Do You Have Varicose Veins? You May Be At Risk Of Blood Clots

Do You Have Varicose Veins? You May Be At Risk Of Blood Clots

Last Reviewed : 01/08/2021
Do You Have Varicose Veins? You May Be At Risk Of Blood Clots

Varicose veins are abnormally swollen and enlarged veins commonly seen on legs and feet. They are often blue or purple in color and lumpy, bulging, and crooked in appearance.

Defective valves and increased venous pressure weakens the vein vessel wall, causing veins to swell and protrude. About 23% of American adults are affected by varicose veins.

The risk of varicose vein increases with age and is common in both males and females. Factors that increase the risk of varicose veins are:

  • obesity
  • pregnancy
  • prolonged standing
  • positive family history
  • use of oral contraceptives and Hormone replacement therapy

Varicose veins do not cause any serious effects on your body. Most of the time they only produce minor symptoms. Negative effects of varicose veins include swollen feet and ankles, burning sensation, muscle cramps, heavy and uncomfortable legs, as well as dry, itchy, and thin skin over the affected vein.

Prolonged standing and warm weather tend to aggravate symptoms of varicose veins.
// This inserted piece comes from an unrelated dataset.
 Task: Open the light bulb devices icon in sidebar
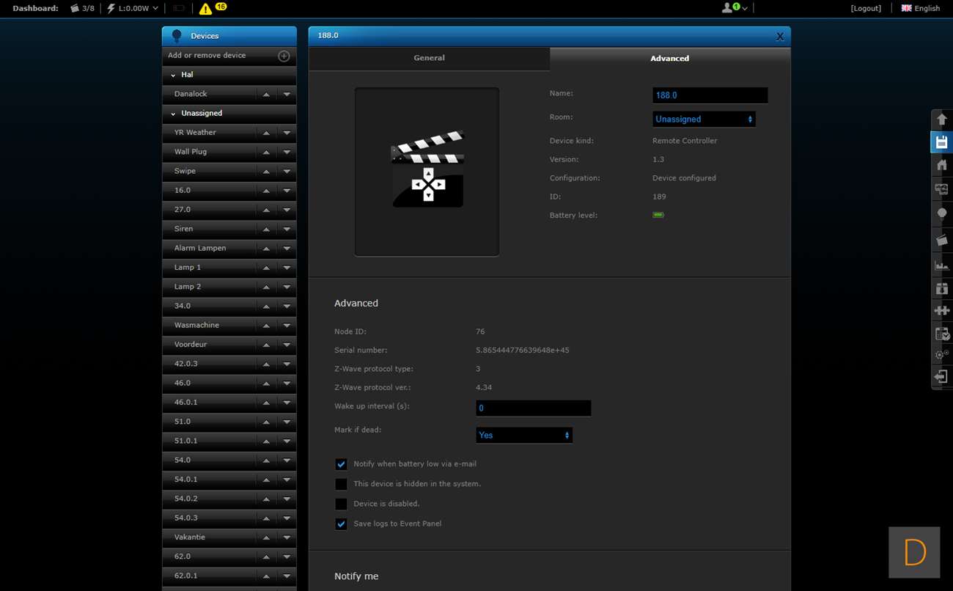point(942,213)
On the other hand, resting, walking, and elevating legs are some of the ways to relieve symptoms.

That said, some patients may develop serious health problems:

Varicose veins are associated with an increased risk of Deep Vein Thrombosis

Recent studies show a connection between varicose veins and an increased risk of deep vein thrombosis (DVT). DVT occurs when blood clots form in the deep veins of legs.
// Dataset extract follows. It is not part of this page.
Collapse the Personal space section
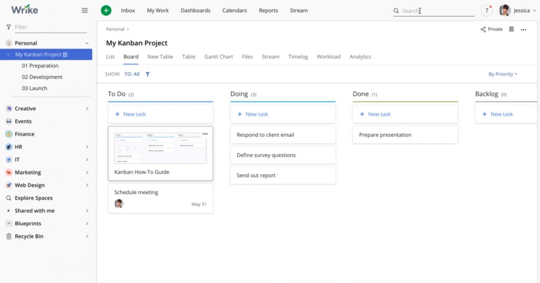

DVT leads to pulmonary embolism (PE), a life-threatening condition, which occurs when blood clots break and travel to the lungs, where they block blood vessels. Pulmonary embolism presents with symptoms like chest pain and breathing difficulty. It can also cause death.

A research study conducted in Taiwan showed that varicose veins expose sufferers to the risk of blood clots by as much as five times. The researchers found an increased risk of pulmonary embolism and peripheral artery disease in people with varicose veins. But they could not find if varicose veins were the real cause behind these conditions.
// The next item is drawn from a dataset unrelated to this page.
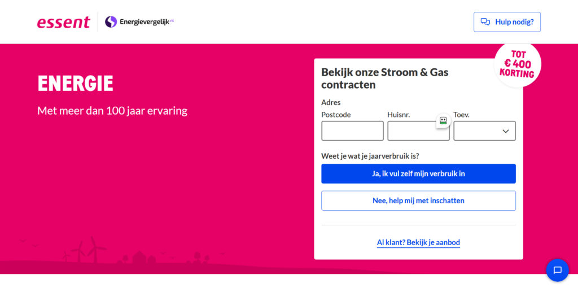Screen dimensions: 578x288
Task: Expand the Toev. dropdown
Action: 484,131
The Taiwan study used data from Taiwan’s National Health Insurance Program. The data was collected between 2001 and 2013. The flaw in the study is that the insurance claims data do not include information about patients who don’t seek medical care. The results, therefore, apply only to patients with severe varicose veins who required medical attention.

Get varicose veins evaluated by a doctor

Further studies are needed to determine if varicose veins cause blood clot formation.

“Not much is known about varicose veins and the risk of these other diseases. Elucidating potential association between varicose veins and health-threatening diseases is important,” Chang, the Taiwan study’s author concludes.

Though varicose veins are not a serious health issue, early evaluation by a medical doctor is the best way to prevent complications.